Work to complete:
**a.** Using the post on AIDS and climate advocacy, decide whether each statement agrees with it, answering yes or no and quoting the words that settle it: (i) the article with Ethan Kapstein appeared in International Studies Quarterly; (ii) the 2013 book was titled AIDS Drugs for All; (iii) the markets climate advocates must change are tightly integrated worldwide.
**b.** Please name every factor of the industry opportunity structure that the post on AIDS and climate advocacy says facilitates market transformation.
**c.** Pick up the post on AIDS and climate advocacy after its final sentence, and continue its comparison of the two markets.
Text START
Why do some transnational advocacy movements have more success transforming global markets than others? Can we look to look to differences in market structure for a preliminary account? Why were AIDS advocates able to achieve extended access to antiretroviral medications for millions of people while climate campaigners have struggled to achieve comparable gains?
This week, International Studies Quarterly published an early access and ungated version of my article with Ethan Kapstein where we examine how the structure of markets shaped the differential scope for climate and AIDS advocacy. (This is an extension of our 2013 book AIDS Drugs for All which had a broader focus on movement organization and agency.)
In brief, we argue that four factors of the industry opportunity structure facilitate market transformation: (1) the number of product markets, (2) the degree of global integration (3) market concentration and (4) the source of rents. In this post, I thought I’d walk through the logic we develop in the article and some of the issues that I think merit further research. (I developed some of these themes in my remarks at last fall’s APSA pre-conference workshop on markets and politics).
The Argument in Brief
Our argument harkens back to the important work on collective action from Mancur Olson, Todd Sandler, Ken Oye, among others. We think about the number of players involved, the number of different pieces of the market that have to be changed, the degree of integration of those markets, and whether the source of profits the industry gains are more a result of natural monopolies or socially constructed rents derived from preferential rules or brand reputation. Our general conclusion is in keeping with notions that if your goal is to change global markets, then from a collective action point of view, the scope for transformation is more feasible when you have to change fewer product lines, when markets are globally integrated, when there are relatively few producers or buyers, and if the source of profit comes from policies (such as intellectually property rights or brand reputation) which are more subject to human agency than barriers to entry such as high capital costs.
AIDS vs. Climate
We argue AIDS advocates were more successful in part because the number of product lines was relatively limited, the markets though initially fragmented came to be more globally integrated, the number of producers involved was limited, and the source of rents for the sector increasingly derived from intellectual property rights and brand reputation rather than technical or scale barriers to entry.
By contrast, climate advocates have to change an array of different product markets, all of which contribute to climate change. These markets tend to be segmented and only weakly integrated globally (think of natural gas and coal), which requires serial change in lots of different national polities. In addition, by contrast with the handful of firms that make AIDS drugs, there are some markets that are responsible for products that produce greenhouse gases that are extremely fragmented (such as agriculture) while others are merely more fragmented than the AIDS drug market.
Text END
Data START
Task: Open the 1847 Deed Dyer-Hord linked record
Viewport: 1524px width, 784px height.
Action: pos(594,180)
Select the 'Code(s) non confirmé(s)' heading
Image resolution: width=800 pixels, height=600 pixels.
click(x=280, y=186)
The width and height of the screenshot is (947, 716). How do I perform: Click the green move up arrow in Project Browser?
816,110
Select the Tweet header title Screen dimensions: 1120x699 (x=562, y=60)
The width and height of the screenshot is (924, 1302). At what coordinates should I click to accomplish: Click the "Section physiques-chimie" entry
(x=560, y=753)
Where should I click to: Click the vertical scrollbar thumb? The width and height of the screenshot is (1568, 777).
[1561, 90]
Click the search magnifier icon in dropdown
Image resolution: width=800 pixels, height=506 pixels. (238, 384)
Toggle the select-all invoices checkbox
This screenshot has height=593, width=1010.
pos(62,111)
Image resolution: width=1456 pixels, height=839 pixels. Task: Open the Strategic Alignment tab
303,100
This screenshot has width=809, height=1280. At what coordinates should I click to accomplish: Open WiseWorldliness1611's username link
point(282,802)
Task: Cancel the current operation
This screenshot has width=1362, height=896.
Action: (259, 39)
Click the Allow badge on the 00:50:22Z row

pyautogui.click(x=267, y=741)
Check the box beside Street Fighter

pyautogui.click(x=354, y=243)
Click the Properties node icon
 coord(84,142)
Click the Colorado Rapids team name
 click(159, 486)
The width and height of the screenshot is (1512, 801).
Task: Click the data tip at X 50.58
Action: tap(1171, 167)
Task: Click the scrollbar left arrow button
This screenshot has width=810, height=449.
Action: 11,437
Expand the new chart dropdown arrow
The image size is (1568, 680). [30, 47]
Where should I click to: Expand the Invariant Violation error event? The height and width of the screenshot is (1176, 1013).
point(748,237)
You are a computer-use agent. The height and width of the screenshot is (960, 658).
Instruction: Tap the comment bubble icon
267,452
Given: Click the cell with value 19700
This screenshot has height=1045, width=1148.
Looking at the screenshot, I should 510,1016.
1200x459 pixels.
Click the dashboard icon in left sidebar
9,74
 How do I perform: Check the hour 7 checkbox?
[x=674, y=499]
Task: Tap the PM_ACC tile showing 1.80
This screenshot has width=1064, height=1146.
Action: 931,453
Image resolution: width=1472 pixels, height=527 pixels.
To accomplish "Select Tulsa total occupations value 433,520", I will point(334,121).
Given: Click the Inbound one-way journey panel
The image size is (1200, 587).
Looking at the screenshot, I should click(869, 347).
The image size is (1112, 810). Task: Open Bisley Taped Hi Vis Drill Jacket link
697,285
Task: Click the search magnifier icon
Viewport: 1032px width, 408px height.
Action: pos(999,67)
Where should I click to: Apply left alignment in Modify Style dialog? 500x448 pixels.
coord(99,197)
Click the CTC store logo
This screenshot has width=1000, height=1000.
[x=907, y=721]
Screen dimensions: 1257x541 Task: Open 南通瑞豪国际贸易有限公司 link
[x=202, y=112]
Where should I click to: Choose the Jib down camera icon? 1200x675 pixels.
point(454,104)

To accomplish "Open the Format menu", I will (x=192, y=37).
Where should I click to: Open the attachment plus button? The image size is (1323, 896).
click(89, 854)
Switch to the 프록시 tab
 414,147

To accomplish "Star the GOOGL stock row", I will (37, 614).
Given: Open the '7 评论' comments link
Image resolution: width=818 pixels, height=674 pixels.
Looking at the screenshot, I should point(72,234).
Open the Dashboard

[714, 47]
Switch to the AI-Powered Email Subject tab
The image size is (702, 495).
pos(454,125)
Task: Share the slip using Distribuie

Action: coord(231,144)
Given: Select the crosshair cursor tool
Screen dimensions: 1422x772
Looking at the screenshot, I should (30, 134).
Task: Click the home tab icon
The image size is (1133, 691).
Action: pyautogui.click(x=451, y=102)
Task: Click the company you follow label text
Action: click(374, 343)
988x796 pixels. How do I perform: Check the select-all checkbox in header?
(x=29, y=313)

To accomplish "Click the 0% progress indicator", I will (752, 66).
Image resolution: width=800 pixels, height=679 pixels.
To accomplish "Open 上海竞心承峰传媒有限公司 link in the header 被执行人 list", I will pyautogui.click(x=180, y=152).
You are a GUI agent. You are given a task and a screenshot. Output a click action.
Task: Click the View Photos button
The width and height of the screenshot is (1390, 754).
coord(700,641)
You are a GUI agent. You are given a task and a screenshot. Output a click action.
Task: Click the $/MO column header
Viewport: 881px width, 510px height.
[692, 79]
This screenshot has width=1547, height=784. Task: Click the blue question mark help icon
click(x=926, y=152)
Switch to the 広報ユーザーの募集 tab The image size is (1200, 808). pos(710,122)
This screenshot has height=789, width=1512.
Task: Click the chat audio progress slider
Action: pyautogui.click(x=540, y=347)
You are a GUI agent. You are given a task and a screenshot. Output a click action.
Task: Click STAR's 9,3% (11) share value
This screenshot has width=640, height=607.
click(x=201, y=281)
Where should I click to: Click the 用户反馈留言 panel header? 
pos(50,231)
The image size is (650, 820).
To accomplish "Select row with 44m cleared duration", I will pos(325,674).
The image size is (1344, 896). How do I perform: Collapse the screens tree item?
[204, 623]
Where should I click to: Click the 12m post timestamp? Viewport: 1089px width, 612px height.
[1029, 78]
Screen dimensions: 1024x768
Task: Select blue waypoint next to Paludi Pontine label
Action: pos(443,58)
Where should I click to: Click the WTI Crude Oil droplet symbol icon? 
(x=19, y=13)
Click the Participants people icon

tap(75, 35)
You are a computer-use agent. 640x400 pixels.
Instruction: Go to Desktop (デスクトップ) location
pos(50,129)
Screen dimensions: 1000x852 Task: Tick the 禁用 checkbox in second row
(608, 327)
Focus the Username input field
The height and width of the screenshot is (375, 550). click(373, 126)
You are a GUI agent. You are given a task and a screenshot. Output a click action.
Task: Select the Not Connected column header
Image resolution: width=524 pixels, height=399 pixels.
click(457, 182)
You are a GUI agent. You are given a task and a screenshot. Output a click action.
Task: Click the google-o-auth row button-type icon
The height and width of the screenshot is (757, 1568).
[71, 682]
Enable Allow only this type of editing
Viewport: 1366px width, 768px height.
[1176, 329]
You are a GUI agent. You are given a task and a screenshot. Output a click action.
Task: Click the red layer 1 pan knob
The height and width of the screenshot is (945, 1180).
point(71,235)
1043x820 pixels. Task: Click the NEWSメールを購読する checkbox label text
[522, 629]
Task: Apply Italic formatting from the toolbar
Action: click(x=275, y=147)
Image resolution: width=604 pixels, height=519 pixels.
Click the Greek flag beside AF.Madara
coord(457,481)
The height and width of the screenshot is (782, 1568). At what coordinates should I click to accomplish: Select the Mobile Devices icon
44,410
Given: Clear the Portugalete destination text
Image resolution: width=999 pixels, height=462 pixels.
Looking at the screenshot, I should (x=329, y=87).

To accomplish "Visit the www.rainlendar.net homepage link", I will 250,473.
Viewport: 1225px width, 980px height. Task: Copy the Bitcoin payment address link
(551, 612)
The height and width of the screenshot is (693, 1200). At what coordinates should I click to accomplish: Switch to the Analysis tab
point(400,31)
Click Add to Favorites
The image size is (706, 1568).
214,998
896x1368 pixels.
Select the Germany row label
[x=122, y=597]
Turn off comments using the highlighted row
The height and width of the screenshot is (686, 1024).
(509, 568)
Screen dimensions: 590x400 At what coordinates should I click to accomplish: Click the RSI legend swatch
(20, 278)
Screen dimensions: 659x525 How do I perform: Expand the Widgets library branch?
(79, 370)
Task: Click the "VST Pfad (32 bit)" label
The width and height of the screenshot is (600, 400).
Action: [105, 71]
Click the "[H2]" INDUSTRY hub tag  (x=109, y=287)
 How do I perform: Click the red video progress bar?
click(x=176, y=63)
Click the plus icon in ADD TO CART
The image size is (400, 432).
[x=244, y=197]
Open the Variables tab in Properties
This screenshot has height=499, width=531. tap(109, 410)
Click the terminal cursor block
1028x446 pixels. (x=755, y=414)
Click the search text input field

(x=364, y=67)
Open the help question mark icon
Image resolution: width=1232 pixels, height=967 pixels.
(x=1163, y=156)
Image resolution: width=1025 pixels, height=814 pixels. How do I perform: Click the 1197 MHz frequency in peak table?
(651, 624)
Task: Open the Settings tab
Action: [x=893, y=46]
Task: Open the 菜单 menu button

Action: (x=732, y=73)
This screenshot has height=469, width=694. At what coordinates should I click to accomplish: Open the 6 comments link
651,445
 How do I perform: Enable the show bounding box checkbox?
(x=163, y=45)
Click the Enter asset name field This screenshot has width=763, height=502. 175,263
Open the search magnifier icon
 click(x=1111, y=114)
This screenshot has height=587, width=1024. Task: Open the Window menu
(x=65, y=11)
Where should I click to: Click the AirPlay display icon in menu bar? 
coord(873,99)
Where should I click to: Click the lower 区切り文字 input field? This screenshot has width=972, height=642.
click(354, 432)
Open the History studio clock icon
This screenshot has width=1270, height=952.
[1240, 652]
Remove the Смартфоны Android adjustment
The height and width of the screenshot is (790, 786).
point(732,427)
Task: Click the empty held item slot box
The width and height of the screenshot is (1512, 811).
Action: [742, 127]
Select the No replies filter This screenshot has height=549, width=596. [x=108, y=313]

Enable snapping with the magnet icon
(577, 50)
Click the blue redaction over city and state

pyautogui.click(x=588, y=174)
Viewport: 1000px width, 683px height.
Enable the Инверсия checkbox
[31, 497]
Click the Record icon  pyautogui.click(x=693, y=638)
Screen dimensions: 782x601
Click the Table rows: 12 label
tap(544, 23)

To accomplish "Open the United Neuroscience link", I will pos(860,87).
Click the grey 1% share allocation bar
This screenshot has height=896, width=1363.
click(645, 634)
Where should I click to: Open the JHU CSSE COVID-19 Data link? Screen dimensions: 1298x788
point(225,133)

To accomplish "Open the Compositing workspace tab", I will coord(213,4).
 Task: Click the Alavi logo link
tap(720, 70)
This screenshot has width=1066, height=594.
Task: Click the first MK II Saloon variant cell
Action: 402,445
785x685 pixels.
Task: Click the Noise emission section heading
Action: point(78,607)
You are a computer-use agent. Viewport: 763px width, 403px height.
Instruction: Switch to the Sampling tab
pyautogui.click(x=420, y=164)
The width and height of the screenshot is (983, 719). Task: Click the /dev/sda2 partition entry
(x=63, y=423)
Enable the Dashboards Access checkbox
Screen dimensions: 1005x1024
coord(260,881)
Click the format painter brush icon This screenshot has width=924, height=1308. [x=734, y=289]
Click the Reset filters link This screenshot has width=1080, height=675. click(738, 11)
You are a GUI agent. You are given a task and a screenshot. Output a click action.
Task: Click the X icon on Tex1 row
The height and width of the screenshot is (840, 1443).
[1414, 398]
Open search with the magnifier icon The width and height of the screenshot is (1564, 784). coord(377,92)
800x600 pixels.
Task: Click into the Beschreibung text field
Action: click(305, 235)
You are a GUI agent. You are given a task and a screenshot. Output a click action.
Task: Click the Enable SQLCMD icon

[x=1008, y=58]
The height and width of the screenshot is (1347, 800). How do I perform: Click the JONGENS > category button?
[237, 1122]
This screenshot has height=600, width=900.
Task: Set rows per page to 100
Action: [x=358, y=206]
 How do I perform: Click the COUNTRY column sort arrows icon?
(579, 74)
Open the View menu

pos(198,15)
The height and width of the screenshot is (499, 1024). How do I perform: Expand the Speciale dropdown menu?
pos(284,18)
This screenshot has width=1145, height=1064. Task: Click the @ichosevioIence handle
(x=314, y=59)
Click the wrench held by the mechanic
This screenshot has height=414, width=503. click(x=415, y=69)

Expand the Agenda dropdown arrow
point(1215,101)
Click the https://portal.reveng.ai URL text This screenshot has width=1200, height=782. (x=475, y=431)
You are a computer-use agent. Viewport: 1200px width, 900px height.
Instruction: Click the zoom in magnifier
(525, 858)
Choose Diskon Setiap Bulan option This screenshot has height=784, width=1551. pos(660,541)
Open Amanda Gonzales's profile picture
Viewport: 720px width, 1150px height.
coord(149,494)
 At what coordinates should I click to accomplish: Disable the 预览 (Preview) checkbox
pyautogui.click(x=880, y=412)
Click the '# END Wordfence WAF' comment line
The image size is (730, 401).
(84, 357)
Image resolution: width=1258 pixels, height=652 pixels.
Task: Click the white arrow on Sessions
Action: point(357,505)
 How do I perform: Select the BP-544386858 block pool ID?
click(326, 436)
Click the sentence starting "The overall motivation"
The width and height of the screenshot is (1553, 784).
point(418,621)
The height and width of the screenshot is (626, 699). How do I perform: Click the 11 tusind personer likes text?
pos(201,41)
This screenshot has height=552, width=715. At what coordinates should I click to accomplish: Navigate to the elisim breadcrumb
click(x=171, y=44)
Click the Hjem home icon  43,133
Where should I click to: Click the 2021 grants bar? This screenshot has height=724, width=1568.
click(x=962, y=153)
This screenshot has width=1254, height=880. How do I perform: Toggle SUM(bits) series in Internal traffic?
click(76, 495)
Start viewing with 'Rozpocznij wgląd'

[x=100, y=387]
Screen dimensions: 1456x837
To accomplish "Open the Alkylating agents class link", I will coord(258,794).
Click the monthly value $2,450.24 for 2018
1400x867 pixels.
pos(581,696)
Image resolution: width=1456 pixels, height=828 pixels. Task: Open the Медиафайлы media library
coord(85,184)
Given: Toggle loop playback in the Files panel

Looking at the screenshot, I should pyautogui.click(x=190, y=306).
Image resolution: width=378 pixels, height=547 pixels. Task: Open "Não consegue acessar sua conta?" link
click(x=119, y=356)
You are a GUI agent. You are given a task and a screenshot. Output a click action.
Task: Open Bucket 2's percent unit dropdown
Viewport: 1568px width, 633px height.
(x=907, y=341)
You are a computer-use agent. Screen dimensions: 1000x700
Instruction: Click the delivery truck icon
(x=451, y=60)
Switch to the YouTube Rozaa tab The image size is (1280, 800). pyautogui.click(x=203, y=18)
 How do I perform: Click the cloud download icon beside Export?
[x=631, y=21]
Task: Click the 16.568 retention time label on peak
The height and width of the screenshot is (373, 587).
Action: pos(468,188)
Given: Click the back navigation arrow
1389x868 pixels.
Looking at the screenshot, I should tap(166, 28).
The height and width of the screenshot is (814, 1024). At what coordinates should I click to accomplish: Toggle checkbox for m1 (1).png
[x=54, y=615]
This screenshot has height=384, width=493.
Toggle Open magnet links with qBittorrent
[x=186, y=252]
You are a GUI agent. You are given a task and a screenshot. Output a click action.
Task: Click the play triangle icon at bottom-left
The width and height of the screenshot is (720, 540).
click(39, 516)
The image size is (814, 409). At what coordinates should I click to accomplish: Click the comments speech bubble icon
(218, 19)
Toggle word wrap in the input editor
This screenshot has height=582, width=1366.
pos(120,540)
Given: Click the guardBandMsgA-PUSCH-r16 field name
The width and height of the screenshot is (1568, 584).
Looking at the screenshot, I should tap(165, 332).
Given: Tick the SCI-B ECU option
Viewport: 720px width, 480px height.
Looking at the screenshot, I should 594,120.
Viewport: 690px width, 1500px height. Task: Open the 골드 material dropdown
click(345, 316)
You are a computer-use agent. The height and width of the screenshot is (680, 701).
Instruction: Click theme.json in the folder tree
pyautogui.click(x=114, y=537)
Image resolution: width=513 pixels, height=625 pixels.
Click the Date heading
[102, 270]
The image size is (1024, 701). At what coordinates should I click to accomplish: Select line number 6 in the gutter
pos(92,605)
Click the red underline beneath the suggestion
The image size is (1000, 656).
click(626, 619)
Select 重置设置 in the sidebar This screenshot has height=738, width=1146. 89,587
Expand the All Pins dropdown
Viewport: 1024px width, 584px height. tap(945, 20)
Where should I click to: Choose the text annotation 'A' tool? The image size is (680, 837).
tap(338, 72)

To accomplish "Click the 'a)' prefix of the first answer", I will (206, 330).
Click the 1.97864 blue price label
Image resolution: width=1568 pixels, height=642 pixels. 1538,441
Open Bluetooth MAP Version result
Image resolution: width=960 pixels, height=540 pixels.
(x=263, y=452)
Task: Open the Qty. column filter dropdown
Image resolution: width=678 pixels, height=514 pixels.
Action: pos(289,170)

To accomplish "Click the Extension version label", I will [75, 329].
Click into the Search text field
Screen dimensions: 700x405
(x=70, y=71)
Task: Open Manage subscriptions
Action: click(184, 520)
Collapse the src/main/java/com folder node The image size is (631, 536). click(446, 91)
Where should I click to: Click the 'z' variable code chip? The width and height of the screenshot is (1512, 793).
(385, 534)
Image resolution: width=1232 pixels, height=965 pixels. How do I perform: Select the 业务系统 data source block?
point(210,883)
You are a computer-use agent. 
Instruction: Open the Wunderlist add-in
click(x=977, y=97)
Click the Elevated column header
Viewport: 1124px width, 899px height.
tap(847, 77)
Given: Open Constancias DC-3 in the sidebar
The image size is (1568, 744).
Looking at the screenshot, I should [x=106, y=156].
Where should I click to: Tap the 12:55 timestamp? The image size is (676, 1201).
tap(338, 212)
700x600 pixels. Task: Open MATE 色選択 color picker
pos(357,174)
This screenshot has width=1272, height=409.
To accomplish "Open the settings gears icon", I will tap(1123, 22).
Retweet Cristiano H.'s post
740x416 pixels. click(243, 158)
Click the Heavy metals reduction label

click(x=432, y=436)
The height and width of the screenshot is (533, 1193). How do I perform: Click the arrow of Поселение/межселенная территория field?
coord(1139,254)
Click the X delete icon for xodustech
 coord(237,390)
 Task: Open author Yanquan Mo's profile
Data END
Solved tasks:
**a.**
(i) Yes: "International Studies Quarterly published an early access and ungated version of my article with Ethan Kapstein"
(ii) Yes: "our 2013 book AIDS Drugs for All"
(iii) No: "These markets tend to be segmented and only weakly integrated globally"

**b.**
1. The number of product markets
2. The degree of global integration
3. Market concentration
4. The source of rents

**c.**
The collective action costs of organizing many small producers is, all else equal, more onerous than getting a few market actors to agree to change their behavior. In oligopolistic sectors where there are supra-normal profits, market actors can conceivably acquiesce to social movements demands and incur costs where more competitive sectors may not have the luxury (i.e. profit-margins) to absorb additional costs. In terms of the source of profits in the market space that generates climate problems, the natural monopolies and technical barriers to entry that made it a challenge for renewables and other greener technologies are finally being overcome. Still, as we argue, the rules that reward incumbents in the energy space are more embedded infrastructure and policy compared to the pharmaceutical arena where IP protections are of more recent creation (see Table 1 above from the paper for a side by side comparison of our assessment of AIDS and climate).
This doesn’t mean that climate advocacy is hopeless just that the structural constraints actors face are more severe than those faced by AIDS campaigners. What’s more, this can lead to more productive advocacy, focusing on concentrated sectors, nodes of decision-making or at least a more explicit understanding of the obstacles to success.
Market Concentration and Transformation: A Counter-Intuition
The market concentration piece of this argument is perhaps the most controversial. The implication is that market transformation is, all else equal, if there are fewer players. The challenge is that with market concentration comes political power so that if a handful of actors are implacably opposed to change, then they can use their structural power to resist transformation. This challenge could be more severe if transnational movements’ demands pose an existential threat to market actors. It’s one thing to ask pharmaceutical companies to change their pricing policies to facilitate access to a good, it’s quite another to demand that a sector cease to exist (say the coal sector or fossil fuels more broadly). Market actors may resist the former quite more fiercely than the latter (though companies facing existential threats due to policy or technological change can reconstitute and diversify from being, say, coal companies to being energy providers).
Still, I think the observation that from a collective action perspective, concentrated markets can be changed more quickly than fragmented diffuse ones is apt (akin to the observation about few veto players versus many from Tsebelis and others). Whether or not they do is subject to other factors. In any event, we think this style of analysis, looking at market structure at the sectoral level rather than just governmental actors as the targets or individual firms is ripe for future scholarship. We hope that our contribution initiates (more likely feeds into existing) vigorous debates in the field.